= Session Cases =

Session Cases are the authoritative law reports of cases heard in the Scottish courts. They are now published by the Scottish Council of Law Reporting (SCLR), a charity established by the legal profession, with the prime purpose of publishing what are the nearest thing to 'official' law reports that exist in Scotland, as evidenced by Practice Notes from both the Court of Session and the High Court of Justiciary directing that Session Cases law reports must be cited in preference to any other source if the case being cited is reported in Session Cases.

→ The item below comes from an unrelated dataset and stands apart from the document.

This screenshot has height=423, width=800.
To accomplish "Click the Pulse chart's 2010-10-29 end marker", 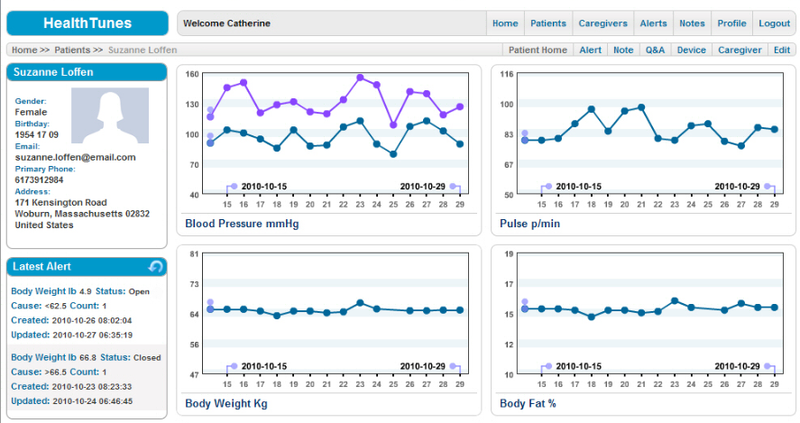I will (x=768, y=186).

The series commenced in 1821. Initially the law reports were of cases heard in the Court of Session only and were named for the editors who managed the collection of law reports thus Shaw (1821–37), Dunlop (1838–61), Macpherson (1862–72), Rettie (1873–97) and Fraser (1898–1905). There is no Session Cases volume numbered for 1906 and the series recommenced, as Session Cases, with different annual coverage with the 1907 volume. The series has covered cases heard in the High Court of Justiciary, Scotland's supreme criminal court since the beginning of the Rettie series in 1873.

The series now reports cases heard in all the superior courts hearing Scottish cases: The United Kingdom Supreme Court (formerly the Appellate Committee of the House of Lords); the Privy Council; the High Court of Justiciary; the Court of Session (both Inner and Outer Houses); and, since 2016, the Sheriff Appeal Court (both criminal and civil appeals).

The SCLR has digitised all the cases reported in Session Cases from 1821 and the digital form of these reports is available from the commercial law reporting services offered by vLex (Justis), Lexis and Westlaw. Current law reports published in Session Cases are available in hard copy from the SCLR itself and in digital form on these three commercial services.

Uniquely, in Scotland, all the law reports published in Session Cases are prepared by practising advocates or solicitor advocates who have rights of audience in the Scottish courts whose cases they report.